Description of the task:
Please restate each entry exactly, without skipping any.

===

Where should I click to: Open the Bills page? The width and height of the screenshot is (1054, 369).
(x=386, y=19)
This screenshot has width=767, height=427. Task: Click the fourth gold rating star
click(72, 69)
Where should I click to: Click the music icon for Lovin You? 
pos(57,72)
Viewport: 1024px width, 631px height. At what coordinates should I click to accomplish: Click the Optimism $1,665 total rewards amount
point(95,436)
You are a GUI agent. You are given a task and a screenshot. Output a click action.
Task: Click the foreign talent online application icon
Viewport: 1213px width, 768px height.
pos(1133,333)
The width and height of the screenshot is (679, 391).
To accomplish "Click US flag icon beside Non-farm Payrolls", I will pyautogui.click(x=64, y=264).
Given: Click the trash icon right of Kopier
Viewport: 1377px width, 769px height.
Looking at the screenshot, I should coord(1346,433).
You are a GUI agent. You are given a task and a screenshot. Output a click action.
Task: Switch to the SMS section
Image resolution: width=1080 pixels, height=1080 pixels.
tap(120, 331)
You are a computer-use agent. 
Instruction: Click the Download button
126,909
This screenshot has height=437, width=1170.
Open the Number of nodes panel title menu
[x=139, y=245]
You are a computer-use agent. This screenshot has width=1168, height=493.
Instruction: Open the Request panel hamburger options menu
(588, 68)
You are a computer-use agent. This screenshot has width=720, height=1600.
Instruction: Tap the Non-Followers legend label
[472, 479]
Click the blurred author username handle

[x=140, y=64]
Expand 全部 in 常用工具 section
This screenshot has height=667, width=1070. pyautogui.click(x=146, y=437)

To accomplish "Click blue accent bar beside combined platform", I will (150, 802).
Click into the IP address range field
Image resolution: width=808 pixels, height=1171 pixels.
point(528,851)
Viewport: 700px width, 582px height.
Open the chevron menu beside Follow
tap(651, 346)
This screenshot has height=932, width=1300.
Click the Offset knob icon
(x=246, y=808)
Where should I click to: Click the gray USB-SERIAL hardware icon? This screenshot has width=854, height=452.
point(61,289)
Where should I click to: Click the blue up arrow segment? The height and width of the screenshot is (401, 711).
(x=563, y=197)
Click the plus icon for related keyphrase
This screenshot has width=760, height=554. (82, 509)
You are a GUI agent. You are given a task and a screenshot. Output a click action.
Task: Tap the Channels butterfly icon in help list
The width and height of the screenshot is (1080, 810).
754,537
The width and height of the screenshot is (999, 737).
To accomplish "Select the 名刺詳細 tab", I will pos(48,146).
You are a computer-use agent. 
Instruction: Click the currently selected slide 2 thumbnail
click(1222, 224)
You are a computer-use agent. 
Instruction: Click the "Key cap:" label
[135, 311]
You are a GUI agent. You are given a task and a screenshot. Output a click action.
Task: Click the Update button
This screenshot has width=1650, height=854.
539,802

===

Exercise output:
Where should I click to: Open the Bills page? The width and height of the screenshot is (1054, 369).
(x=386, y=19)
This screenshot has width=767, height=427. Task: Click the fourth gold rating star
click(72, 69)
Where should I click to: Click the music icon for Lovin You? 
pos(57,72)
Viewport: 1024px width, 631px height. At what coordinates should I click to accomplish: Click the Optimism $1,665 total rewards amount
point(95,436)
You are a GUI agent. You are given a task and a screenshot. Output a click action.
Task: Click the foreign talent online application icon
Viewport: 1213px width, 768px height.
pos(1133,333)
The width and height of the screenshot is (679, 391).
To accomplish "Click US flag icon beside Non-farm Payrolls", I will pyautogui.click(x=64, y=264).
Given: Click the trash icon right of Kopier
Viewport: 1377px width, 769px height.
Looking at the screenshot, I should coord(1346,433).
You are a GUI agent. You are given a task and a screenshot. Output a click action.
Task: Switch to the SMS section
Image resolution: width=1080 pixels, height=1080 pixels.
tap(120, 331)
You are a computer-use agent. 
Instruction: Click the Download button
126,909
This screenshot has height=437, width=1170.
Open the Number of nodes panel title menu
[x=139, y=245]
You are a computer-use agent. This screenshot has width=1168, height=493.
Instruction: Open the Request panel hamburger options menu
(588, 68)
You are a computer-use agent. This screenshot has width=720, height=1600.
Instruction: Tap the Non-Followers legend label
[472, 479]
Click the blurred author username handle

[x=140, y=64]
Expand 全部 in 常用工具 section
This screenshot has height=667, width=1070. pyautogui.click(x=146, y=437)

To accomplish "Click blue accent bar beside combined platform", I will (150, 802).
Click into the IP address range field
Image resolution: width=808 pixels, height=1171 pixels.
point(528,851)
Viewport: 700px width, 582px height.
Open the chevron menu beside Follow
tap(651, 346)
This screenshot has height=932, width=1300.
Click the Offset knob icon
(x=246, y=808)
Where should I click to: Click the gray USB-SERIAL hardware icon? This screenshot has width=854, height=452.
point(61,289)
Where should I click to: Click the blue up arrow segment? The height and width of the screenshot is (401, 711).
(x=563, y=197)
Click the plus icon for related keyphrase
This screenshot has width=760, height=554. (82, 509)
You are a GUI agent. You are given a task and a screenshot. Output a click action.
Task: Tap the Channels butterfly icon in help list
The width and height of the screenshot is (1080, 810).
754,537
The width and height of the screenshot is (999, 737).
To accomplish "Select the 名刺詳細 tab", I will pos(48,146).
You are a computer-use agent. 
Instruction: Click the currently selected slide 2 thumbnail
click(1222, 224)
You are a computer-use agent. 
Instruction: Click the "Key cap:" label
[135, 311]
You are a GUI agent. You are given a task and a screenshot. Output a click action.
Task: Click the Update button
This screenshot has width=1650, height=854.
539,802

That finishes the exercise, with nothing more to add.